Records supplied:
[Start of Attachment]
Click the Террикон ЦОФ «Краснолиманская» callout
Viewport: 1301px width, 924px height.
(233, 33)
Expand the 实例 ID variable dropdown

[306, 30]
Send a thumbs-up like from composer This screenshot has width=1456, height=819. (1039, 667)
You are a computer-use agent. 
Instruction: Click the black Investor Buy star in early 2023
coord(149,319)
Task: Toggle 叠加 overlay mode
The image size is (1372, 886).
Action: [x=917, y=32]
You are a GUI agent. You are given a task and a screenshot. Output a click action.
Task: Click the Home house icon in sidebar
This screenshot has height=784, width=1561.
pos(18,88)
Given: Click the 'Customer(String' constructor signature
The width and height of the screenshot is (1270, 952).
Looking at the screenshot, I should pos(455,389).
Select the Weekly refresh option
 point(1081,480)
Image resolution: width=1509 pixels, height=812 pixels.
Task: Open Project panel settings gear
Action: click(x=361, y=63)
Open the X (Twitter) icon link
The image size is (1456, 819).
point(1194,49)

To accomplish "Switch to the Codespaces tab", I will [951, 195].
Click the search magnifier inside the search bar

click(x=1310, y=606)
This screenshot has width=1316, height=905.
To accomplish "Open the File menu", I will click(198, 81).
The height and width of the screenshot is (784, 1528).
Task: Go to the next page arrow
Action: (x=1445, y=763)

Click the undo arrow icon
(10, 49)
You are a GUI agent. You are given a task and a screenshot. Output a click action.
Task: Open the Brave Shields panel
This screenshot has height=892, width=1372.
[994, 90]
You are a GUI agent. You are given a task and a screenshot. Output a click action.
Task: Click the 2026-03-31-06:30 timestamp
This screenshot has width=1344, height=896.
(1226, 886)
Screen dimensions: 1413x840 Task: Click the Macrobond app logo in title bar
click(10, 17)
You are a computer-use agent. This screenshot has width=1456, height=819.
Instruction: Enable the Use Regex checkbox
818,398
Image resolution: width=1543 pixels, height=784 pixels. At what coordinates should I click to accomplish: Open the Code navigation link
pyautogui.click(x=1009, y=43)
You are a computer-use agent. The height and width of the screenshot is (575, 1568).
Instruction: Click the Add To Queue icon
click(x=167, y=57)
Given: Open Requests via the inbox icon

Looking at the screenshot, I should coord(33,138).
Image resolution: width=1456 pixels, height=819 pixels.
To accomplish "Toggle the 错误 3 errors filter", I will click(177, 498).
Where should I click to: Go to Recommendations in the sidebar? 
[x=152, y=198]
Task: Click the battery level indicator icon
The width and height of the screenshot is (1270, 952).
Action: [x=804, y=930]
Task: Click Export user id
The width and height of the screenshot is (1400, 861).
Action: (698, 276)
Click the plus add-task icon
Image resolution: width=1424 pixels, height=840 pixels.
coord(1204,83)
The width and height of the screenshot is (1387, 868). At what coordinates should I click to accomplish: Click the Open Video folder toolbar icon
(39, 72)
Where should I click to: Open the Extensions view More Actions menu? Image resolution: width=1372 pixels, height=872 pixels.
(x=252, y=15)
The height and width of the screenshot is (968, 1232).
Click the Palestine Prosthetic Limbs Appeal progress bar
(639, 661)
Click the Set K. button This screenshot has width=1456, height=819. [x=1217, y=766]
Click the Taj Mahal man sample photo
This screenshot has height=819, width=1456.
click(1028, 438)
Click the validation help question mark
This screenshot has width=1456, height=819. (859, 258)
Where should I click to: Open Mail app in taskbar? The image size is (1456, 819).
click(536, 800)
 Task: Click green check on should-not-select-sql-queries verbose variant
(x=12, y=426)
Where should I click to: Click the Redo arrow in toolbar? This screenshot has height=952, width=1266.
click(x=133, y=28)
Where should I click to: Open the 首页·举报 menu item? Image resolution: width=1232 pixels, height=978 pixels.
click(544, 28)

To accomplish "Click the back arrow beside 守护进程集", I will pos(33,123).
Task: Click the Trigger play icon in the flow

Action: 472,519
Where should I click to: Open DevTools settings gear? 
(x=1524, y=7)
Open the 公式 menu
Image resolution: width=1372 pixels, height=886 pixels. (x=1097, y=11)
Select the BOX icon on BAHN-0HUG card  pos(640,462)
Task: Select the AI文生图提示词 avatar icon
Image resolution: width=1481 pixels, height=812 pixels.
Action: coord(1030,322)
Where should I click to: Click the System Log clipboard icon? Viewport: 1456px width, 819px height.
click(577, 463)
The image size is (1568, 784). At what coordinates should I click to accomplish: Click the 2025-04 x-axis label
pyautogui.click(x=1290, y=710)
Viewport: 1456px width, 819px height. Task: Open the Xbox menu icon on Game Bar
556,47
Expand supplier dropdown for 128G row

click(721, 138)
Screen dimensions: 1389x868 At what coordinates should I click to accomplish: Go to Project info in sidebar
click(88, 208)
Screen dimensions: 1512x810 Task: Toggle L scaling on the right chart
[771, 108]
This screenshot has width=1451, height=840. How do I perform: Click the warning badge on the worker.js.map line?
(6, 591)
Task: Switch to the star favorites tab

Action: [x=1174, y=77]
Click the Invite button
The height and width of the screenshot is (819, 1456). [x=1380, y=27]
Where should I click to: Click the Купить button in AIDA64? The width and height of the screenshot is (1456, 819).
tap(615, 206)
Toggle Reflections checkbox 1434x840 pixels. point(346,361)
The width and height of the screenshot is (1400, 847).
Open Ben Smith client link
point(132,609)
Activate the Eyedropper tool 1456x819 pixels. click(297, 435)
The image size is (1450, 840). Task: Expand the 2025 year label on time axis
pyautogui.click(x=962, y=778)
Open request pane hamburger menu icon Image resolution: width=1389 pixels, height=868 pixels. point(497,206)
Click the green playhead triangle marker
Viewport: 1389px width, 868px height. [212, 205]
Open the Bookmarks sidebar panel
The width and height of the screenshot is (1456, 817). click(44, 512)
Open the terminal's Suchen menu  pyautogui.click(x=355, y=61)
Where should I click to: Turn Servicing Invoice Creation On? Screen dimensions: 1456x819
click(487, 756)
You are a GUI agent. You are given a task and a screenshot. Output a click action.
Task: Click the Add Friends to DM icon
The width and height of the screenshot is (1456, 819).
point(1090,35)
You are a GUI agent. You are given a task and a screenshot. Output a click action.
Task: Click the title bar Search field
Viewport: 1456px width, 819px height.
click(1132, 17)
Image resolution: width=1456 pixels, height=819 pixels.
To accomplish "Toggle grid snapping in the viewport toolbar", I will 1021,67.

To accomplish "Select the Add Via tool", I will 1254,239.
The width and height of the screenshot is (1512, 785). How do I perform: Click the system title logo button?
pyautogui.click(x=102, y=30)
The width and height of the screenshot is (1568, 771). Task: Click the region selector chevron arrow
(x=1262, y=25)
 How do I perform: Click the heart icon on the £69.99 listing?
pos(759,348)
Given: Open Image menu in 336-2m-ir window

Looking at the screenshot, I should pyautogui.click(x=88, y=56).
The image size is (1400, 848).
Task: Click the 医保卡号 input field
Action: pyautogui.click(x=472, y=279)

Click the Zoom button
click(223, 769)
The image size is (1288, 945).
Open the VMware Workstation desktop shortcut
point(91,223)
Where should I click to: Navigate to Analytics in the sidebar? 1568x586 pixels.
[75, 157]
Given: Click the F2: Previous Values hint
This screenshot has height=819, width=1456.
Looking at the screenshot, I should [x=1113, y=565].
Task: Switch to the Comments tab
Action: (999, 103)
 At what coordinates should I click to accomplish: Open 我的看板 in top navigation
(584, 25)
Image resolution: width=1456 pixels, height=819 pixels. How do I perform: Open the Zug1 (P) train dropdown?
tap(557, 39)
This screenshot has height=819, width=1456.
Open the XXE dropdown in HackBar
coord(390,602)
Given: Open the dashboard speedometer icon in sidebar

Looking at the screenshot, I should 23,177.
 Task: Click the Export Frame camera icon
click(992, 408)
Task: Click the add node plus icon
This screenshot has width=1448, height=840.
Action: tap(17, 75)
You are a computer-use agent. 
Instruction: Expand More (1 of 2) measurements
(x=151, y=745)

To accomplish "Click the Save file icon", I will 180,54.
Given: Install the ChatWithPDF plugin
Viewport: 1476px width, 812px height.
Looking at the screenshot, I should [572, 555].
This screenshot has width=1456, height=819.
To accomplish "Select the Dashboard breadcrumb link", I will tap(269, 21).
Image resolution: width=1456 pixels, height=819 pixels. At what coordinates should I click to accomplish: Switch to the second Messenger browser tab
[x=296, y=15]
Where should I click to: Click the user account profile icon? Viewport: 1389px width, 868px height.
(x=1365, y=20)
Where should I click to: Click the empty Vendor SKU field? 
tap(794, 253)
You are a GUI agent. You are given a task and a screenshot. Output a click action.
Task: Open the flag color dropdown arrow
[End of Attachment]
Exercise directions:
Copy nothing beyond the line containing "Given: Click the 'Customer(String'". Transcribe exactly from the first line of the entries down to that line, inclusive.

Answer space:
Click the Террикон ЦОФ «Краснолиманская» callout
Viewport: 1301px width, 924px height.
(233, 33)
Expand the 实例 ID variable dropdown

[306, 30]
Send a thumbs-up like from composer This screenshot has width=1456, height=819. (1039, 667)
You are a computer-use agent. 
Instruction: Click the black Investor Buy star in early 2023
coord(149,319)
Task: Toggle 叠加 overlay mode
The image size is (1372, 886).
Action: [x=917, y=32]
You are a GUI agent. You are given a task and a screenshot. Output a click action.
Task: Click the Home house icon in sidebar
This screenshot has height=784, width=1561.
pos(18,88)
Given: Click the 'Customer(String' constructor signature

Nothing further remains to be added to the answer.